Description
Is your feature request related to a problem?
Yes. Although PPL queries in both Spark and OpenSearch will be handled through the shared PPL-Calcite frontend in the near future, we lack validation to ensure their semantics are consistent across both backends. Since Calcite plans are translated to SparkSQL, we assume semantic parity in common SQL operators — however, potential differences in type systems, function behavior, or error handling may still lead to inconsistencies.
What solution would you like?
Design and execute a test suite to evaluate semantic compatibility between PPL queries running in Spark by Legacy PPL Spark (current implementation) and the new PPL Spark via Calcite.
Goal
The outcome of this task will be a documented set of compatibility findings that serve as input for Unify UDT/UDF/UDAFs (TODO: create Github issue).
Deliverable
The outcome of this task will be a documented set of compatibility findings that serve as input for TODO.

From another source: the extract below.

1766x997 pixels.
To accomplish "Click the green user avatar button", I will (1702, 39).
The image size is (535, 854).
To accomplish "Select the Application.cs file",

- A list of standard PPL functions whose behavior differs in SparkSQL (e.g., semantics, return type, null handling).
- Identification of missing functions in SparkSQL that are supported in OpenSearch.
- Notes on whether it requires user-defined type (UDT) support in SparkSQL to enable those functions.
Tasks
- Create a test plan outlining the goal, scope and expectations.
- Leverage the test framework developed in piped-processing-language#32 or define a standalone test suite consisting of representative PPL queries, execute them against both Spark and OpenSearch backends, and compare the results to identify any inconsistencies in output.
What alternatives have you considered?
N/A
Do you have any additional context?
- Functions dependent on OpenSearch-specific UDTs, such as:
- IP-related functions
- Geo-point functions
- Other domain-specific types not supported in Spark
These will be evaluated in a future phase for OpenSearch-specific unification.